Scan the listing that follows and report how many lines contain "agent". Write the number alone.

§ Material provided:
_ _ _
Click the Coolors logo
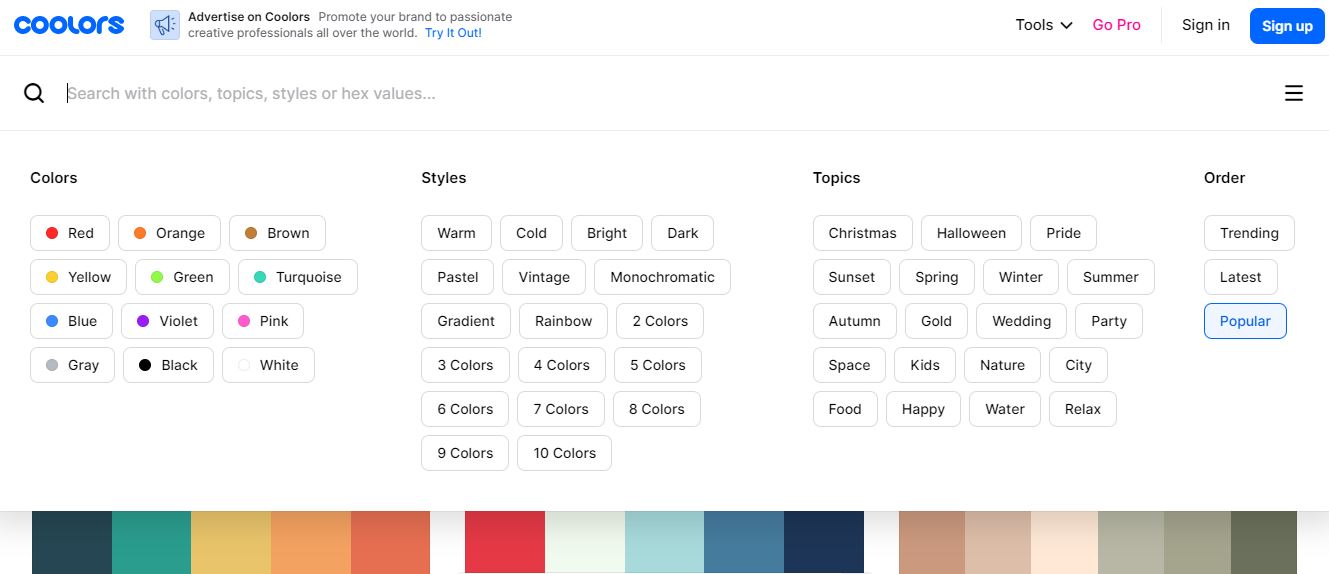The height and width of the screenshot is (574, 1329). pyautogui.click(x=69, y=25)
_ _ _
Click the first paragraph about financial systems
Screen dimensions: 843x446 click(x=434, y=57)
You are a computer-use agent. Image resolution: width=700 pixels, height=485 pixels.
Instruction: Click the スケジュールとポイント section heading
_ _ _
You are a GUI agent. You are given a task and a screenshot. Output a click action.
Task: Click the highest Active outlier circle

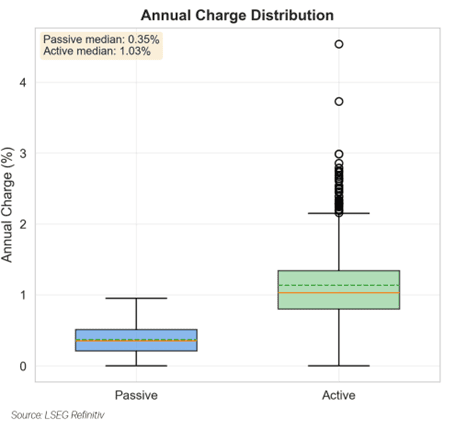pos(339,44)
_ _ _
§ Exercise response: 2